Sur les 36 hélicoptères, 32 sont disponibles tous les matins pour les élèves de l'EALAT et 100% des moyens demandés par l'école ont été fournis", explique à La Tribune le PDG de DCI, Jean-Michel Palagos - photo DCI

 

14/10/2015 Par Michel Cabirol – LaTribune.fr

 

HeliDax a fêté le franchissement de la barre des 100.000 heures de vol en cinq ans d'exploitation. Sa flotte de 36 hélicoptères Colibri (H120) est dédiée à la formation de base des pilotes des trois armées et de la gendarmerie.

 

Et si HeliDax était un cas d'école. Dans le maquis des Partenariats publics-privés (PPP) qui plombent le budget de l'État, la filiale à 50-50 entre DCI (Défense Conseil International) et INAER Helicopter France, est l'arbre qui cache la forêt. Implanté sur le site de l'école de l'aviation légère de l'armée de Terre (EALAT) à Dax, HeliDax a d'ailleurs fêté mardi le franchissement de la barre des 100.000 heures de vol en cinq ans d'exploitation. Sa flotte de 36 hélicoptères Colibri (H120) est dédiée à la formation de base des pilotes des trois armées et de la gendarmerie.

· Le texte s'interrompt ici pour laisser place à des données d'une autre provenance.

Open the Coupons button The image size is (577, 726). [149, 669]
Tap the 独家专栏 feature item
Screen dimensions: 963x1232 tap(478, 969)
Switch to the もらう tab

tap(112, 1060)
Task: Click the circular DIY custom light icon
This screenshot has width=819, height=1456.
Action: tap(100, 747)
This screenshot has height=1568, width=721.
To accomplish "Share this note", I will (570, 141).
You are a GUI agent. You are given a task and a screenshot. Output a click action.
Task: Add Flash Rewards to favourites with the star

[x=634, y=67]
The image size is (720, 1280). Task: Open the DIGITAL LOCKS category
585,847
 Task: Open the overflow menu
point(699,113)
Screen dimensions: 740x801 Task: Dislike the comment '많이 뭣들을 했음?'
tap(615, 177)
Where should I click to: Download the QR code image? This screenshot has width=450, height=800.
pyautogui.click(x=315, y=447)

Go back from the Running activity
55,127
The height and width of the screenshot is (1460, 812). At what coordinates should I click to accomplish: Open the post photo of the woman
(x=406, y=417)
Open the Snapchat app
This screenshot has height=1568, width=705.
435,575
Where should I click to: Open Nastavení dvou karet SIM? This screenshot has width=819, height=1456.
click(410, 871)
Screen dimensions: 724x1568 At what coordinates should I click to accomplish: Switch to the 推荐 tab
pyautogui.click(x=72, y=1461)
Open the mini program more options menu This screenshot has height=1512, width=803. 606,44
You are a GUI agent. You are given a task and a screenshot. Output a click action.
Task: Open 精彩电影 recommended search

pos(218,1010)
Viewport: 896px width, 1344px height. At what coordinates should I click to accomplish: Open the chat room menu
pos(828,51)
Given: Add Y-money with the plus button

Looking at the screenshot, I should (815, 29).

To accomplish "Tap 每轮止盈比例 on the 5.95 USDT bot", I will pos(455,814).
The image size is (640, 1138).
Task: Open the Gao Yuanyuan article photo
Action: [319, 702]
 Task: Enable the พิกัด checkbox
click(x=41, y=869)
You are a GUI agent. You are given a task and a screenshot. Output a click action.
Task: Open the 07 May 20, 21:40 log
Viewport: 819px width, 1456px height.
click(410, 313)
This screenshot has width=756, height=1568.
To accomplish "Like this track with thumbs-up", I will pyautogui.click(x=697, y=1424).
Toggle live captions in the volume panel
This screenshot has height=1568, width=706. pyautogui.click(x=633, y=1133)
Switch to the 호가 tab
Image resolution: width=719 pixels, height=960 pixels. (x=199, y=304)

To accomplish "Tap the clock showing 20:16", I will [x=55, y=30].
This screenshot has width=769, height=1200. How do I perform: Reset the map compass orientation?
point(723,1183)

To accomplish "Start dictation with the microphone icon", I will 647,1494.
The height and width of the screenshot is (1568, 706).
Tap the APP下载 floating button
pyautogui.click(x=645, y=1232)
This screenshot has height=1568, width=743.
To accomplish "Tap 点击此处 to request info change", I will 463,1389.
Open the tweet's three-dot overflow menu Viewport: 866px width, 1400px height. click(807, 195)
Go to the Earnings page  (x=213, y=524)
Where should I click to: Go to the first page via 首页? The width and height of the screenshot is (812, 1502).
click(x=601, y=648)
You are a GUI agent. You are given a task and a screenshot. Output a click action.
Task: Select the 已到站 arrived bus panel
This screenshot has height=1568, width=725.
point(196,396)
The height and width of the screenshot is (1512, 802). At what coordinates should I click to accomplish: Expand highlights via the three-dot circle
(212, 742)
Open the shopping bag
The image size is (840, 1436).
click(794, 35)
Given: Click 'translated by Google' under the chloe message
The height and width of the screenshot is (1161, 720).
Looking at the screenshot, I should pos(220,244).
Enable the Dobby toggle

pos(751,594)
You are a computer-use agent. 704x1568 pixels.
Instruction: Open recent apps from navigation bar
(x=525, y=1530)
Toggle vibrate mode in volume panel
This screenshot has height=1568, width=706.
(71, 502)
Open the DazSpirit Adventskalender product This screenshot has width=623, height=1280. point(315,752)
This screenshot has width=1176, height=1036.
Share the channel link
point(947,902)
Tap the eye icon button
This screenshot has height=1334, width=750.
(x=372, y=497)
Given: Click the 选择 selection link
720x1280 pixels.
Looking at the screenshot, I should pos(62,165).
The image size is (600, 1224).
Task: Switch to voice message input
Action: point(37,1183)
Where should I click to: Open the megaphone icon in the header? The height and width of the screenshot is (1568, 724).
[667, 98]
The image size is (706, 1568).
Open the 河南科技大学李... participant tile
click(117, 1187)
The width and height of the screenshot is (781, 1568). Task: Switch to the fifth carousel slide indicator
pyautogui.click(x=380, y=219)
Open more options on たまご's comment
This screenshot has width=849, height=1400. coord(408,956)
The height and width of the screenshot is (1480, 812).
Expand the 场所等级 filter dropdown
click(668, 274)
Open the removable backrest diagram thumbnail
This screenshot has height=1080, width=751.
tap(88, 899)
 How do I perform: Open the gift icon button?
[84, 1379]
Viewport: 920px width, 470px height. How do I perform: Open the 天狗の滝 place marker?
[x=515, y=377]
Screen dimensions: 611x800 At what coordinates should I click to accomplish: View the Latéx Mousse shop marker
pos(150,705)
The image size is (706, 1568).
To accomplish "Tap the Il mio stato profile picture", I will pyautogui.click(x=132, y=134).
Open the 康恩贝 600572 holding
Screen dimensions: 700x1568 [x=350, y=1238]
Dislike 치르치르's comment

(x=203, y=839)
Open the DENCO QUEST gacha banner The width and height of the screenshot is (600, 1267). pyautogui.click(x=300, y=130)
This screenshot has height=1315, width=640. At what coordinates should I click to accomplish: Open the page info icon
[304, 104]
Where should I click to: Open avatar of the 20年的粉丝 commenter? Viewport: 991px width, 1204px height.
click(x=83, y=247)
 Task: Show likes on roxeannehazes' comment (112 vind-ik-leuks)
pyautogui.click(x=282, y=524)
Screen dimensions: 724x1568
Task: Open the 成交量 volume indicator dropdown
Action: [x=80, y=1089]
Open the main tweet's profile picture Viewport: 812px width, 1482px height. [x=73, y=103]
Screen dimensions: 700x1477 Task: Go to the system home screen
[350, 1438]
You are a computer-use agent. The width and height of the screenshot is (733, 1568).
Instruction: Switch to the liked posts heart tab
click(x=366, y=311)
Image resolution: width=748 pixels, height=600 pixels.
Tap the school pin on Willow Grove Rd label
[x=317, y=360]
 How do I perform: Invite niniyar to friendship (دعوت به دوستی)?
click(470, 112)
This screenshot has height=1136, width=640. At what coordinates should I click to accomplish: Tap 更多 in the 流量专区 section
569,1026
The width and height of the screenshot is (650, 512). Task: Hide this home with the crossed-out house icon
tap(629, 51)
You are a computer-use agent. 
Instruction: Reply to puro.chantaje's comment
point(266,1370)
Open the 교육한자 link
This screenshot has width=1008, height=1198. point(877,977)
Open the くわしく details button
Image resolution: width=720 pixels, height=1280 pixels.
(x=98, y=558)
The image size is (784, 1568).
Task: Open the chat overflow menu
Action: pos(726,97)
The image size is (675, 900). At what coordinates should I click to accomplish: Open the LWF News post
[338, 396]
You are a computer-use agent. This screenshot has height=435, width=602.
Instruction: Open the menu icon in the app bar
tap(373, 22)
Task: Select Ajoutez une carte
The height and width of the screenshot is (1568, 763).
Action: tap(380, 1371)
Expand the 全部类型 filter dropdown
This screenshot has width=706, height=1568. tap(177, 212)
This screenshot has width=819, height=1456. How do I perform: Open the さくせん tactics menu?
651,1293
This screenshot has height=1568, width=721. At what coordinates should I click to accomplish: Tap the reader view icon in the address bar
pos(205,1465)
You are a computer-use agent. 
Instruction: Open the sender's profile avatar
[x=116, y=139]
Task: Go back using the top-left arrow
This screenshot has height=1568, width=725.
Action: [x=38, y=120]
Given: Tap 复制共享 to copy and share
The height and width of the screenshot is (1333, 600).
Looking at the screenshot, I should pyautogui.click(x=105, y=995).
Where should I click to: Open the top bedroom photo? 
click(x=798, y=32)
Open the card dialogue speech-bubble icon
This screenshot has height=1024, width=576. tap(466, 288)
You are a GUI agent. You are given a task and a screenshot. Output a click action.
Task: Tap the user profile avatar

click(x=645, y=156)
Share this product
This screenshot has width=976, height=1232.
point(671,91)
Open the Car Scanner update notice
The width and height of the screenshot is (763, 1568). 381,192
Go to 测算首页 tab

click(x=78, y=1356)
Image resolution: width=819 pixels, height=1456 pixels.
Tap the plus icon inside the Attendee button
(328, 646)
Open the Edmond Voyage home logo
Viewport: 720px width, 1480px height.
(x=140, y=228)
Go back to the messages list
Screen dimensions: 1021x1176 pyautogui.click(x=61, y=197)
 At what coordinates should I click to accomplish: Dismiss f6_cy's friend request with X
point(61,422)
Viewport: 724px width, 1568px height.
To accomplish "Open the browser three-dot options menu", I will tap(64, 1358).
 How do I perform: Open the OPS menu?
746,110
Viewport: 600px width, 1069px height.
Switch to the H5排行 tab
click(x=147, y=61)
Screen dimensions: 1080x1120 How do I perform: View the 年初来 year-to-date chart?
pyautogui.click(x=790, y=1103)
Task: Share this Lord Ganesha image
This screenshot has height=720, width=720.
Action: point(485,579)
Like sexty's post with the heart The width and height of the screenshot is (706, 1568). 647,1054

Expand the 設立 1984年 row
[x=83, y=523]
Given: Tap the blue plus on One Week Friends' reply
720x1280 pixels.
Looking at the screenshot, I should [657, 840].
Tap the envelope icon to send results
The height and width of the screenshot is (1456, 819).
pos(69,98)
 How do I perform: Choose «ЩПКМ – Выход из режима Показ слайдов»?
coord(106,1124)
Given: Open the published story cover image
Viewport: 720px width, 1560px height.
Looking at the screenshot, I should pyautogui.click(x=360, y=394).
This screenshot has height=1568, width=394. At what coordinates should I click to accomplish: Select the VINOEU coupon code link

D'une durée de 22 ans, ce PPP est le premier contrat de ce type, qui avait été signé en 2008 par le ministère de la Défense. Selon un rapport de la Cour des comptes, publié en 2011, des loyers annuels d'un montant maximal d'environ 24 millions à partir de 2012 seront versés par l'État pendant vingt ans. La formation reste, en revanche, assurée par des instructeurs de l'armée. Selon DCI, HeliDax enregistre un chiffre d'affaires annuel de 23 millions d'euros.

 

Un succès gagnant-gagnant

Pourquoi HeliDax est-il est un succès ? "Sur les 36 hélicoptères, 32 sont disponibles tous les matins pour les élèves de l'EALAT et 100% des moyens demandés par l'école ont été fournis", explique à La Tribune le PDG de DCI, Jean-Michel Palagos. Il précise également que la flotte d'HeliDax a un taux de disponibilité de 90% pour environ 20.000 heures de vols par an. "C'est un très beau succès", assure-t-il. "Notre flotte d'hélicoptères, avec poste de pilotage numérique, permet aux élèves de se préparer aux interfaces des hélicoptères modernes (Tigre, NH 90 Caïman)", rappelle-t-il. Ainsi depuis mai 2010, les appareils d'HeliDax ont participé à la formation de plus de 500 élèves pilotes et moniteurs issus des trois armées.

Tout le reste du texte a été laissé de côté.